Una vez demostrado que un fenotipo es heredable, el siguiente paso es localizar los sitios cromosómicos (locus) que contienen genes que influyen en la variabilidad de ese fenotipo, cada uno de estos loci se conoce como QTL (quantitative trait locus). Un QTL puede explicar sólo una pequeña proporción de la variabilidad observada en un fenotipo, mientras que el resto se deberá a otros QTL y a los factores ambientales17. La localización de los QTL se consigue con el análisis de ligamiento genético. Existen varias estrategias metodológicas para realizar análisis de ligamiento genético, pero una de las más robustas y poderosas, desde el punto de vista estadístico, está basada en el análisis de los componentes de la variancia (variance-components linkage analysis). La idea es que parientes que se asemejen más en un determinado fenotipo deben de compartir más marcadores genéticos alrededor del gen que está influyendo en ese fenotipo, mientras que otros parientes más alejados del fenotipo en estudio no serían portadores de los mismos alelos18.

Para saber si dos loci están ligados, existen diferentes pruebas estadísticas. El parámetro clásico es la escala de LOD o logaritmo de la odds ratio (OR) entre dos probabilidades alternativas (LOD = log10 [probabilidad de que ambos loci estén ligados / probabilidad de que no lo estén]).

Este concepto es importante porque las técnicas más avanzadas de búsqueda de nuevos genes están basadas en la utilización de marcadores genéticos anónimos altamente polimórficos que, en caso de presentar ligamiento con fenotipos complejos, permiten detectar la presencia cercana del verdadero gen funcional.

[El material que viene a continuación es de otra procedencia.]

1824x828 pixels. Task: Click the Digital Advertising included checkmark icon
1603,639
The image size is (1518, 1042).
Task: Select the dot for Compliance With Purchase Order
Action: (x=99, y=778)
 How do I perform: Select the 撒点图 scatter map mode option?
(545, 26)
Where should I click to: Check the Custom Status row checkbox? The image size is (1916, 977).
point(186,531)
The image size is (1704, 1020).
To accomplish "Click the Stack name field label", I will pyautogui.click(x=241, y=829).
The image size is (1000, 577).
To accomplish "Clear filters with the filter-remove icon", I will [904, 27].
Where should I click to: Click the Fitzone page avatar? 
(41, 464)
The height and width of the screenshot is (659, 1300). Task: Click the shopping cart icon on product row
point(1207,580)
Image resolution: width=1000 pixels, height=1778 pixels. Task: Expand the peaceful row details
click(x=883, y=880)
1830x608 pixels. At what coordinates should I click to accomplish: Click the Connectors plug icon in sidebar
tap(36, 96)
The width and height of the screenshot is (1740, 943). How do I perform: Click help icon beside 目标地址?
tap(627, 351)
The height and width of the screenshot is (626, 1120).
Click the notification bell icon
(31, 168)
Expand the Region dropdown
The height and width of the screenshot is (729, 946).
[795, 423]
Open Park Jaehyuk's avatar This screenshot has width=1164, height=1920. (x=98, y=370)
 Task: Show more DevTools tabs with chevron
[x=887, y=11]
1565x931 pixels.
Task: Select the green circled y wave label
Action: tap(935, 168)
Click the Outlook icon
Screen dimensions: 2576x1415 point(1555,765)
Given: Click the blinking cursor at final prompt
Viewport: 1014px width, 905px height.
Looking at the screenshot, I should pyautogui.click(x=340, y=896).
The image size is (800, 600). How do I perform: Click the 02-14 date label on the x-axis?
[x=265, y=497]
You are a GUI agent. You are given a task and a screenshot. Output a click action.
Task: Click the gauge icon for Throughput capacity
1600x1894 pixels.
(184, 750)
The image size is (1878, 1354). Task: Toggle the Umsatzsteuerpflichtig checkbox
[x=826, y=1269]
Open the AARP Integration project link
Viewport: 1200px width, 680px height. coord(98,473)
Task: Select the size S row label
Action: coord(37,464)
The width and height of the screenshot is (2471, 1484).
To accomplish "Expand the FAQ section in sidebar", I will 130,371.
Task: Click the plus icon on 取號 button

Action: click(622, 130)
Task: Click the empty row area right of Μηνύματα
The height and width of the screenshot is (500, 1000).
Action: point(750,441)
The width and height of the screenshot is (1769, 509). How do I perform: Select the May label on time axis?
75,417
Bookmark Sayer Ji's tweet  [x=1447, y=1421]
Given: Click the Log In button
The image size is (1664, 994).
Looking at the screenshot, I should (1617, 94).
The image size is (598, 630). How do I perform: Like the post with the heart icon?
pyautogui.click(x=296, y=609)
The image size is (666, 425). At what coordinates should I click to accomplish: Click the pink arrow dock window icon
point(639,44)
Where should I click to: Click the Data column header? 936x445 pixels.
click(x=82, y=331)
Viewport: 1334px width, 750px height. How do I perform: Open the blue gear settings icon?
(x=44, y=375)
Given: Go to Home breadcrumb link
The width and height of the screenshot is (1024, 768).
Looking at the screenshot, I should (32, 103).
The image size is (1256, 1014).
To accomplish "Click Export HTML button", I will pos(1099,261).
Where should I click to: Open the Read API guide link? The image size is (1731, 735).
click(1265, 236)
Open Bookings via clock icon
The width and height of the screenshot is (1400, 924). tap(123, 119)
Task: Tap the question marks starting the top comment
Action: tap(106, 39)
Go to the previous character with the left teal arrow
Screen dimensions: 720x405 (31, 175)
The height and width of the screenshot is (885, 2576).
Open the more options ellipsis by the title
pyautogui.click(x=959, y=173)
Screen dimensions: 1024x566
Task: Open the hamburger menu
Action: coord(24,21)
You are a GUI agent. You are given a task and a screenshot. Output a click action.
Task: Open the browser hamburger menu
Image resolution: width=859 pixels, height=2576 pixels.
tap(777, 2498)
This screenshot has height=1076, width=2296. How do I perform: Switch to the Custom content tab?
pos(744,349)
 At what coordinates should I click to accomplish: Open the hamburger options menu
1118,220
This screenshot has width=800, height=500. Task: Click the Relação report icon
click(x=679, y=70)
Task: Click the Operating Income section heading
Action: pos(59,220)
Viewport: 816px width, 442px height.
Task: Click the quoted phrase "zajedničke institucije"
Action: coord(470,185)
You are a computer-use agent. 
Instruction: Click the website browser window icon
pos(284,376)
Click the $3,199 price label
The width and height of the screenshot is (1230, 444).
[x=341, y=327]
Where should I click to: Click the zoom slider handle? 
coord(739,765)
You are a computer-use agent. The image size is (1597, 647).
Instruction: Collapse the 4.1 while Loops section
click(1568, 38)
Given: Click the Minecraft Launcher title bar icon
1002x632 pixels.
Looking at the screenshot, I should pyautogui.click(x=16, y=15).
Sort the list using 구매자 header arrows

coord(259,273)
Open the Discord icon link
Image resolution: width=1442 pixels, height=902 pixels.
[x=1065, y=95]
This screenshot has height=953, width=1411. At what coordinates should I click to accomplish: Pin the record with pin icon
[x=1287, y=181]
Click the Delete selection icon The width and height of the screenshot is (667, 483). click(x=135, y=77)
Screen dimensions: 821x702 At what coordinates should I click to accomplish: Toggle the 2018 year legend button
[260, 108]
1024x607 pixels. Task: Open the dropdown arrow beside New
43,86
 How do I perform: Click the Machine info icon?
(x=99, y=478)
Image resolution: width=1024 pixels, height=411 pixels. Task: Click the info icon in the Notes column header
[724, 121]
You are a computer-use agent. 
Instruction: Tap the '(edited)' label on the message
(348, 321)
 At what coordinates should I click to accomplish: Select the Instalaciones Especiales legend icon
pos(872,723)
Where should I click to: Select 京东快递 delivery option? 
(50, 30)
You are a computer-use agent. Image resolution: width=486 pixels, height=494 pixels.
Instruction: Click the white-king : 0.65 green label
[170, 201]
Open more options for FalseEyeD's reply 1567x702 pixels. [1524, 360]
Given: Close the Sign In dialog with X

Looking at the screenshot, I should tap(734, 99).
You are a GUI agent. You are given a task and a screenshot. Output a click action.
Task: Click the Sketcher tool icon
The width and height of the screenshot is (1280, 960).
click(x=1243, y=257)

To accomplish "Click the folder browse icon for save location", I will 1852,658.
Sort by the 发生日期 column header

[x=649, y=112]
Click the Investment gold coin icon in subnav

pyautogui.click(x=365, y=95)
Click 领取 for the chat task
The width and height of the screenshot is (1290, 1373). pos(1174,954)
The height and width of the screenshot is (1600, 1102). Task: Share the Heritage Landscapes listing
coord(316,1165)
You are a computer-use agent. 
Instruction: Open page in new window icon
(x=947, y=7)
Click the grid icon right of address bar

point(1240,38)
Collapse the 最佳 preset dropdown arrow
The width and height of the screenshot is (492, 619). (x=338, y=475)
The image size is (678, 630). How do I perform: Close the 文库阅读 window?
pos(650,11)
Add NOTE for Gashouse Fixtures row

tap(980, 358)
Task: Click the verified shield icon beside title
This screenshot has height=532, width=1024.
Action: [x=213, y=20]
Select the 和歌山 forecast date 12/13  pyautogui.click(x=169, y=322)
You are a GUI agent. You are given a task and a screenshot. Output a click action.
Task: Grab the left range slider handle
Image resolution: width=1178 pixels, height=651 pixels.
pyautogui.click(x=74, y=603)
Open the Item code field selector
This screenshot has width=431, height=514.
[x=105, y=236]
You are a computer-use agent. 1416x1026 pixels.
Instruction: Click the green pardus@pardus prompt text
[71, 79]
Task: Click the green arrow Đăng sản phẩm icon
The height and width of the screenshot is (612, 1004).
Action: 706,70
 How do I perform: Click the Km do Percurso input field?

Estos estudios han permitido identificar regiones en el genoma que determinan la variabilidad de los niveles de componente de la coagulación o, directamente, que determinan el riesgo de que se produzcan eventos tromboembólicos (tabla 1).

Tanto los análisis de ligamiento genético como los estudios de asociación tienen sus ventajas y sus inconvenientes. Los primeros generalmente son buenos para localizar nuevos genes, mientras que los segundos lo son para analizar genes conocidos. Por lo tanto, se puede considerar que ambos métodos son complementarios, y la cuestión no es tanto qué diseño utilizar, sino cuándo y cómo debe aplicarse cada método. Este punto constituye uno de los debates más controvertidos que actualmente hay en el campo de la genética de las enfermedades complejas19.

BASES GENÉTICAS DE LA TROMBOSIS

Como hemos comentado, las anomalías aceptadas como factores genéticos de riesgo trombótico son las deficiencias de AT, PC y PS y las mutaciones FVL y G20210A PT20 (tabla 3). Sin embargo, en los últimos años se ha avanzado en el conocimiento de la base genética de otros factores de riesgo de eventos tromboembólicos.

Resistencia a la proteína C activada

Uno de estos avances hace referencia al fenotipo «resistencia a la proteína C activada» (APCR) descrito por Dahlback et al21 (1993), que se caracteriza por una baja actividad anticoagulante del sistema de la PC. Aunque se ha identificado la mutación FVL como principal causa de esta alteración plasmática4, todavía un 10-20% de los casos de APCR no son portadores de la mutación FVL, lo cual indica la presencia de otras mutaciones que causan el mismo fenotipo. Entre ellas, FV Cambridge y FV Hong Kong son variantes genéticas que afectan al aminoácido Arg306, y que también alteran la activación del sistema de la PC22,23.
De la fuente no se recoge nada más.